Task requirements
Your response should contain every record below, copied exactly.

Records provided
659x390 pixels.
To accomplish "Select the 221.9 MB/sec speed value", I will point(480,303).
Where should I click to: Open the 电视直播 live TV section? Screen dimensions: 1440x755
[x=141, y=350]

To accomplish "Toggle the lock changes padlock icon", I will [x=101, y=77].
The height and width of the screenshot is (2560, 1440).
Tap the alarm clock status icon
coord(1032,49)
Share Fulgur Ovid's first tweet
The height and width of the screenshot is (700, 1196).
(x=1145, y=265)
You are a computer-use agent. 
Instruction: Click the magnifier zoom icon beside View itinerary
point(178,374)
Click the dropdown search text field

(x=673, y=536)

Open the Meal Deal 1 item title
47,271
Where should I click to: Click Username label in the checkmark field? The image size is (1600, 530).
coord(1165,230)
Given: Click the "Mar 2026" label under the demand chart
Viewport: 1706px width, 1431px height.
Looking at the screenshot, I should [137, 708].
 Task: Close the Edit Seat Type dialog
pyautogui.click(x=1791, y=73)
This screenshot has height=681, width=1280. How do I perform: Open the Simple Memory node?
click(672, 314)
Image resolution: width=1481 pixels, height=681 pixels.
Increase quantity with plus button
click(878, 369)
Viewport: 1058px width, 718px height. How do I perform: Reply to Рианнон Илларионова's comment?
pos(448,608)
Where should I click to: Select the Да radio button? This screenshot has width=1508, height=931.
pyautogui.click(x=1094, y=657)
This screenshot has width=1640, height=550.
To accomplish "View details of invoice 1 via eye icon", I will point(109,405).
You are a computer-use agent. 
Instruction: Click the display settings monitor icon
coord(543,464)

Answer box
659x390 pixels.
To accomplish "Select the 221.9 MB/sec speed value", I will point(480,303).
Where should I click to: Open the 电视直播 live TV section? Screen dimensions: 1440x755
[x=141, y=350]

To accomplish "Toggle the lock changes padlock icon", I will [x=101, y=77].
The height and width of the screenshot is (2560, 1440).
Tap the alarm clock status icon
coord(1032,49)
Share Fulgur Ovid's first tweet
The height and width of the screenshot is (700, 1196).
(x=1145, y=265)
You are a computer-use agent. 
Instruction: Click the magnifier zoom icon beside View itinerary
point(178,374)
Click the dropdown search text field

(x=673, y=536)

Open the Meal Deal 1 item title
47,271
Where should I click to: Click Username label in the checkmark field? The image size is (1600, 530).
coord(1165,230)
Given: Click the "Mar 2026" label under the demand chart
Viewport: 1706px width, 1431px height.
Looking at the screenshot, I should [137, 708].
 Task: Close the Edit Seat Type dialog
pyautogui.click(x=1791, y=73)
This screenshot has height=681, width=1280. How do I perform: Open the Simple Memory node?
click(672, 314)
Image resolution: width=1481 pixels, height=681 pixels.
Increase quantity with plus button
click(878, 369)
Viewport: 1058px width, 718px height. How do I perform: Reply to Рианнон Илларионова's comment?
pos(448,608)
Where should I click to: Select the Да radio button? This screenshot has width=1508, height=931.
pyautogui.click(x=1094, y=657)
This screenshot has width=1640, height=550.
To accomplish "View details of invoice 1 via eye icon", I will point(109,405).
You are a computer-use agent. 
Instruction: Click the display settings monitor icon
coord(543,464)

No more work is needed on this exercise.